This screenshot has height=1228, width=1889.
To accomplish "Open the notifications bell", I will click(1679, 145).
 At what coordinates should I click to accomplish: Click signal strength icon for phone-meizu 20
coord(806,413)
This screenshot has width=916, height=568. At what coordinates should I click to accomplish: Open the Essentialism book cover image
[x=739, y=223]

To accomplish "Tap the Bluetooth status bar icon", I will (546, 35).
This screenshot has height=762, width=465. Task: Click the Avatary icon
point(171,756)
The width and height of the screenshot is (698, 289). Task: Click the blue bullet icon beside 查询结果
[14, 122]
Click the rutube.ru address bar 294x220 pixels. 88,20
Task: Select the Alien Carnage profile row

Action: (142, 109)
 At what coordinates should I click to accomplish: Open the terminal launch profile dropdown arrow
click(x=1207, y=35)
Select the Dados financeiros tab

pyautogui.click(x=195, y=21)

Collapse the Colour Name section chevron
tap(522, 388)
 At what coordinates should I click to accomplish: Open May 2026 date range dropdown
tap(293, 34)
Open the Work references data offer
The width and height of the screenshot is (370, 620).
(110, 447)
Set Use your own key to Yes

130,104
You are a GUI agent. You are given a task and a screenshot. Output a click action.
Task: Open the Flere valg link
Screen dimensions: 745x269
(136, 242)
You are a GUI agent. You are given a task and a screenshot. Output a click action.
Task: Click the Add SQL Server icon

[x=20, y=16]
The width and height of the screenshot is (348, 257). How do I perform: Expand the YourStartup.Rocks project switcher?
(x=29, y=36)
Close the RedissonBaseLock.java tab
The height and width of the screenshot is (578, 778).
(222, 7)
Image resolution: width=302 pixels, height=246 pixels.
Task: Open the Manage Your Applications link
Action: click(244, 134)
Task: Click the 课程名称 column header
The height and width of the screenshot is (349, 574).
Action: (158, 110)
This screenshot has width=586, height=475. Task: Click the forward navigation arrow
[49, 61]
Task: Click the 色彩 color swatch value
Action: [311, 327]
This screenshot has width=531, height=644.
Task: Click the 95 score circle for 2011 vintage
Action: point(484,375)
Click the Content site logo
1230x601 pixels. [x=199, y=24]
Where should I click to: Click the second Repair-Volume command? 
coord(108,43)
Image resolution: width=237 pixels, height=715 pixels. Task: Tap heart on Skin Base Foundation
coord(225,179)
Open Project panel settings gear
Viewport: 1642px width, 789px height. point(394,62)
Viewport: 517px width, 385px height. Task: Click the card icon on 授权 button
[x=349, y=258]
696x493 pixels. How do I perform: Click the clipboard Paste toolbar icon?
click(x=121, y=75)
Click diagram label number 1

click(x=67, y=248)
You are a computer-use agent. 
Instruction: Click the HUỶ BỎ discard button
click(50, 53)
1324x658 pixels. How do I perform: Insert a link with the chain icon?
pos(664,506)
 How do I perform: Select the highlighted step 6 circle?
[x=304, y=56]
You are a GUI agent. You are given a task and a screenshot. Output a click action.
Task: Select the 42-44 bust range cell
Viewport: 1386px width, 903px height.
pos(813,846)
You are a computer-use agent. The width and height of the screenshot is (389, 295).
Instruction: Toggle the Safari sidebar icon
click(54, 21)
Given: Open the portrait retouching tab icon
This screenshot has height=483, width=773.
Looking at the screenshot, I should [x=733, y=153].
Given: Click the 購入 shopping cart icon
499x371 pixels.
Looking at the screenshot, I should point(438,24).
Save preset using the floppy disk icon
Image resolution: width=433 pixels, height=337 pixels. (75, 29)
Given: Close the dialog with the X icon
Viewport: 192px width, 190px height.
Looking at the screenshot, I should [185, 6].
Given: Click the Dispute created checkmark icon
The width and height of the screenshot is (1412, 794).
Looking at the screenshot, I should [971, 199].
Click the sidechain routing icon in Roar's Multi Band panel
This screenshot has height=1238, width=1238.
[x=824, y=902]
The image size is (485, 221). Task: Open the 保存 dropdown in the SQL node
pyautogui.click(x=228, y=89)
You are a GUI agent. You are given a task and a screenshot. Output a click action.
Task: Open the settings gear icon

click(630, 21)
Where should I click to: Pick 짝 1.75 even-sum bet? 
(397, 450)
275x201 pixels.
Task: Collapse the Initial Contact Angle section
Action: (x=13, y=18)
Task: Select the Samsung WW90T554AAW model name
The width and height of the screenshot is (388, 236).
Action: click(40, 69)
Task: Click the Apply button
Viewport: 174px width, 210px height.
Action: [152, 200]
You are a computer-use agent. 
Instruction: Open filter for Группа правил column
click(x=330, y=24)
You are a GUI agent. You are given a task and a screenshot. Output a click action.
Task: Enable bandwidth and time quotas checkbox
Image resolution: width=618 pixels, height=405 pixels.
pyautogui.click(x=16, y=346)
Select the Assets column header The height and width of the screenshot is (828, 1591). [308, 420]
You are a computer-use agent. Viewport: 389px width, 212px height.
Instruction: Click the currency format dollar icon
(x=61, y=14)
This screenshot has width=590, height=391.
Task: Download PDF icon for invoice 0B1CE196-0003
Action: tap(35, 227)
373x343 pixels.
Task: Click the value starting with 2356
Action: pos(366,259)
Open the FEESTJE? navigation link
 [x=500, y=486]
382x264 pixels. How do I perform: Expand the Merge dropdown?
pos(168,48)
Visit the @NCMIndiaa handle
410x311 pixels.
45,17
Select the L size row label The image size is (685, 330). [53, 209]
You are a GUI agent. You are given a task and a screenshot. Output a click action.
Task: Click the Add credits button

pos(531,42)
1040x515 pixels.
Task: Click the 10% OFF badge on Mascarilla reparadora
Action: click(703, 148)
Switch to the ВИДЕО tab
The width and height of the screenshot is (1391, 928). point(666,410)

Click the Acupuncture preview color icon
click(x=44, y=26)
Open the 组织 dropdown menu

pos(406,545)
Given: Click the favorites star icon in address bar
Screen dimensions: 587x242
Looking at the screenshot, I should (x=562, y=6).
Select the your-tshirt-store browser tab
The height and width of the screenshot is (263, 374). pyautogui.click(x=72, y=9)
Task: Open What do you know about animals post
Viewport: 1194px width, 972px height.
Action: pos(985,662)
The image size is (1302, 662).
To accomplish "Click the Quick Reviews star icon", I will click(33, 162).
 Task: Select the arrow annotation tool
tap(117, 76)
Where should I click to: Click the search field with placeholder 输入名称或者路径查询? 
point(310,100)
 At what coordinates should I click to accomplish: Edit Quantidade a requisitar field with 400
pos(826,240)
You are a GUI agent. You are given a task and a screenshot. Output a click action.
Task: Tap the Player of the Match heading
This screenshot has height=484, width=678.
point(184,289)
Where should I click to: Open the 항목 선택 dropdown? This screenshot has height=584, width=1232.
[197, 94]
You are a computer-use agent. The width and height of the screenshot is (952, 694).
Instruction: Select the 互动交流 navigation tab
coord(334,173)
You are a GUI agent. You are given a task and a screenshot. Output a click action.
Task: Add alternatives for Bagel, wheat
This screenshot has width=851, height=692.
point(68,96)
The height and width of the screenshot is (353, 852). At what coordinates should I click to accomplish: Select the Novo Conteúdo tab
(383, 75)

#### Task details:
Could you rescale the records starting at the line containing "At what coordinates should I click to accomplish: Edit" and ending at the end of the records? Give only those lines again, requests included and left unchanged, with every coordinate in the answers multiplied by 1.45 and rounded to a whole number (halves round up).

#### Exercise response:
 At what coordinates should I click to accomplish: Edit Quantidade a requisitar field with 400
pos(1198,348)
You are a GUI agent. You are given a task and a screenshot. Output a click action.
Task: Tap the Player of the Match heading
This screenshot has height=484, width=678.
point(267,419)
Where should I click to: Open the 항목 선택 dropdown? This screenshot has height=584, width=1232.
[286, 136]
You are a computer-use agent. The width and height of the screenshot is (952, 694).
Instruction: Select the 互动交流 navigation tab
coord(484,251)
You are a GUI agent. You are given a task and a screenshot. Output a click action.
Task: Add alternatives for Bagel, wheat
This screenshot has width=851, height=692.
point(99,139)
The height and width of the screenshot is (353, 852). At what coordinates should I click to accomplish: Select the Novo Conteúdo tab
(555, 109)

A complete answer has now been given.